Sheikh Khalifa bin Jassem bin Mohammed Al Thani (centre), Chairman of Qatar Chamber (QC); Mohamed bin Ahmed bin Towar Al Kuwari (left), QC First Vice-Chairman, and Rashid Hamad Hazza Al Athba, Second Vice-Chairman with other board members (not in the pict
Qatar Chamber (QC), the country’s largest and oldest private industry representative body, has issued a total of 36, 453 certificates of origin (CO) including 1,453 COs issued online and 35,000 documented certificates for companies exporting and re-exporting national products in 2018, QC Chairman Sheikh Khalifa bin Jassim Al Thani said yesterday while addressing the Chamber’s annual general meeting.
During the event, Sheikh Khalifa reiterated that digital issuing of COs through the Chamber’s website, which seeks to stimulate trade and increase non-oil exports from Qatar, was one of QC’s achievements as it seeks to further develop its services.
In its report released recently, the QC also stated that Qatar’s non-oil exports had increased by 35.1 percent to QR24.4bn in 2018 from QR18.05bn in 2017.
Sheikh Khalifa went on to say that Qatar has overcome the ongoing blockade and continued its economic growth thereby becoming one of the most important and attractive investment destinations.
He added: “QC organisied 170 activities including conferences, seminars, and meetings. It participated in a large number of activities and events related to private sector. It joined the World ATA Carnet Council (WATAC) and the International Certificate of Origin Accreditation Chain at the International Chamber of Commerce”.
He also said the Chamber hosted 100 foreign trade delegations and organised seven business visits for Qatari businessmen to various countries last year, and highlighted the exhibitions hosted by QC including the ‘Made in Qatar’ expo in Oman which ended with several agreements and contracts between Qatari manufacturers and their Omani counterparts.
Speaking about the agreements made by the QC, Sheikh Khalifa said the Chamber signed a Memorandum of Understanding (MOU) with the chambers of commerce of Nepal and Bulgaria, and entered into an agreement with the Mexican Business Council for Foreign Trade and Investment and Technology (COMCE) and the Palestinian Trade Centre.
The Chamber also organised 12 training courses and a number of arbitration courses which were organised by the Qatar International Centre for Conciliation and Arbitration.
Sheikh Khalifa added that the Chamber will continue its cooperation with all ministries and authorities in Qatar to overcome all obstacles facing the private sector here, and expressed his hope that the Chamber would achieve more this year while urging businessmen to actively participate in QC’s activities.
Talking to The Peninsula on the sidelines of the event, Qatar Industrial Manufacturing Company’s (QIMC) Chief Executive Officer Abdulrahman Abdulla Al Ansari said that the private sector in the country is now changing its strategy with new markets.

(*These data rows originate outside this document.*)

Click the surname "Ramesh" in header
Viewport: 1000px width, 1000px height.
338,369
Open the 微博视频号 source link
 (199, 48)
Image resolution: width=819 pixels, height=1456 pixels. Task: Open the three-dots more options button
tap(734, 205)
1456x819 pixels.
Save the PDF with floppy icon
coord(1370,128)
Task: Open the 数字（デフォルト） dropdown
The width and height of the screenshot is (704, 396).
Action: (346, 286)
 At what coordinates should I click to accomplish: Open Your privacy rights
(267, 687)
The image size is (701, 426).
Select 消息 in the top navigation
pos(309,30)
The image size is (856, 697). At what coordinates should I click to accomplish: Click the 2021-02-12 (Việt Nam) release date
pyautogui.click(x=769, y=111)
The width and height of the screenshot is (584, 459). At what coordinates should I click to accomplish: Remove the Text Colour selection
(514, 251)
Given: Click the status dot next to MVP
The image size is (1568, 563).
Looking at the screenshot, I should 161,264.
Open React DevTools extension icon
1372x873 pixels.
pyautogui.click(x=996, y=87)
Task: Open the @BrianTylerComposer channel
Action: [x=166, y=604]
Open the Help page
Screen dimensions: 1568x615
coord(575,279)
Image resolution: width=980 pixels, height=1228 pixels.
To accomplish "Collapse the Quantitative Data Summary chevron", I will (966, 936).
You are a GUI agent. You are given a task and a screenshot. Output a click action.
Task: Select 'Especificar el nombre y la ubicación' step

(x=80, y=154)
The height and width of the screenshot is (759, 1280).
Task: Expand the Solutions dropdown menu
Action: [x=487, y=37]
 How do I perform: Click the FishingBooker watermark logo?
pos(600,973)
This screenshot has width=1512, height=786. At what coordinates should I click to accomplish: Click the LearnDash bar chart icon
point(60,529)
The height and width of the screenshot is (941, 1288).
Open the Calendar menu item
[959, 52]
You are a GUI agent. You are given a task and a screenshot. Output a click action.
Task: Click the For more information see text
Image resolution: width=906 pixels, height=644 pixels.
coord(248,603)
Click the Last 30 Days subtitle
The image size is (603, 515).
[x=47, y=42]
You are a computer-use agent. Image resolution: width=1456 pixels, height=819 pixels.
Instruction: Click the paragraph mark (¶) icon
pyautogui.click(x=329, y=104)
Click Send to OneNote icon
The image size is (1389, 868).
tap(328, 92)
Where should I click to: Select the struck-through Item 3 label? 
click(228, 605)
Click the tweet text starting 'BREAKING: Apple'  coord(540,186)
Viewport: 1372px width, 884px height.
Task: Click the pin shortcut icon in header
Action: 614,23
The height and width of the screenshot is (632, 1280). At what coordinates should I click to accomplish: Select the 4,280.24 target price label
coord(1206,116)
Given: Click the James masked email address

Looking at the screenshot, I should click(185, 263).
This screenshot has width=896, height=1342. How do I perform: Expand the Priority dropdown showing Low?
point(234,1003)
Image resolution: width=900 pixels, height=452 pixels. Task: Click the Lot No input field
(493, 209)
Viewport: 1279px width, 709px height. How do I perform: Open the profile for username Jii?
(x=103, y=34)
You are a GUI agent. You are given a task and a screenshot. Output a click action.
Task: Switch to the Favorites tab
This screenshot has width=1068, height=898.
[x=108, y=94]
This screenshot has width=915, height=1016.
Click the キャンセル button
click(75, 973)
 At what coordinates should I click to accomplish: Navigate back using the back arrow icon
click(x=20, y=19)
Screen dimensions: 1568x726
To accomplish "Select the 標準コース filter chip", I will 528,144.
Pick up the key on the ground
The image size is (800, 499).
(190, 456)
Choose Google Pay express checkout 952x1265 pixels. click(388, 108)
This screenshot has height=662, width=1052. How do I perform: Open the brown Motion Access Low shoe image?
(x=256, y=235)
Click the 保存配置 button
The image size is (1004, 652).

He said: “Now we’re targeting certain markets and certain products. We know what we have for non-oil export and the business committee at QC is reviewing our stategy. Based on that we choose which countries to target next. We’re now talking about some countries in Africa. We’re going to Oman, and we already went to Kuwait and Pakistan for talks. Some of these countries we’re importing and for others we want to export”.
QIMC has recently opened its manufacturing plant for Unilever’s Lipton and Red Label products in Qatar.
Asked if there are any similar partnerships with international companies in the pipeline, Al Ansari replied in the affirmative but declined to further specify which companies. “Yes, there are so many things in negotiation. We surprised people with Lipton and Red Label. There is something in the pipeline, and we’re discussing with not only Unilever, but with other big international companies and we’ll announce it soon,” he added.
During the meeting, which was held in the presence of board members and a number of businessmen and members, the report of the Board of Directors (BOD) and the audit report of 2018 was approved. The BOD also ratified the budget of 2019 and appointed a new auditor for this year.